SLI — the thing you actually measure

An SLI (Service Level Indicator) is a number you collect from your running system. It is always a ratio of “good events” to “total events”, usually expressed as a percentage. It is not a goal or a promise — it is just the current reading on the dial.

Common SLIs include:

Availability — the percent of requests that succeeded (did not return a 5xx server error).
Latency — the percent of requests served faster than some threshold, e.g. under 300 milliseconds.
Error rate — the percent of requests that failed.
Throughput — requests handled per second.

If you run Nginx (a popular web server and reverse proxy — a server that sits in front of your app and forwards requests to it), the raw data for an availability SLI is already sitting in your access log on Ubuntu. Here is a quick way to compute it for the last chunk of traffic:

# Count total requests vs. requests that did NOT return a 5xx error
sudo awk '{ total++ } $9 !~ /^5/ { good++ } END { printf "Availability: %.4f%%\n", (good/total)*100 }' /var/log/nginx/access.log

Output:

Availability: 99.9732%

The $9 field is the HTTP status code in the default Nginx combined log format. If you customised your log_format in /etc/nginx/nginx.conf, the status code may be in a different column — check before trusting the number.

That 99.9732% is your SLI for this period. It is a fact about the past, not a goal.

SLO — the target you aim for

An SLO (Service Level Objective) is the goal you set for an SLI over a window of time, usually a rolling 28 or 30 days. It is an internal target that your team agrees on. It is intentionally less than 100%, because chasing 100% is impossibly expensive and leaves no room to ship new features or do maintenance.

A typical SLO reads like this:

“99.9% of HTTP requests over a rolling 30-day window will succeed (return a non-5xx status).”

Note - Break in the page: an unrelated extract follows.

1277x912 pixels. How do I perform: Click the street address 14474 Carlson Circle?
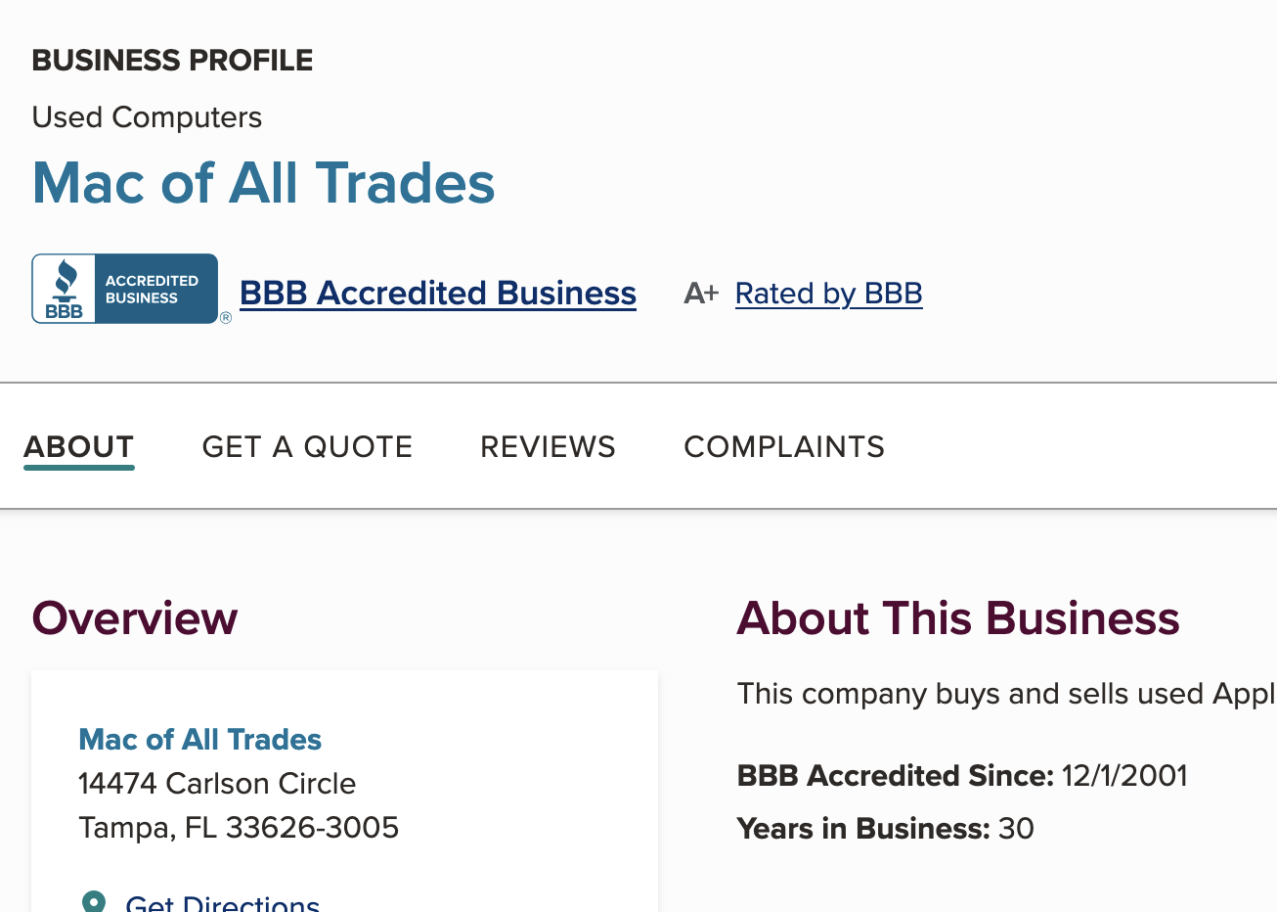(x=217, y=784)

The gap between 100% and your SLO is your error budget — the amount of failure you are allowed to spend before you must stop shipping risky changes and focus on stability. Error budgets get their own page (linked below), but the short version is: the SLO creates the budget.

When to set an SLO (and when not to)

Set an SLO for any user-facing service whose reliability customers notice — APIs, web apps, login systems, payment flows.
Do not set a strict SLO for internal batch jobs, experiments, or services where a few minutes of downtime causes no real harm. Over-engineering reliability for things nobody depends on wastes time and money.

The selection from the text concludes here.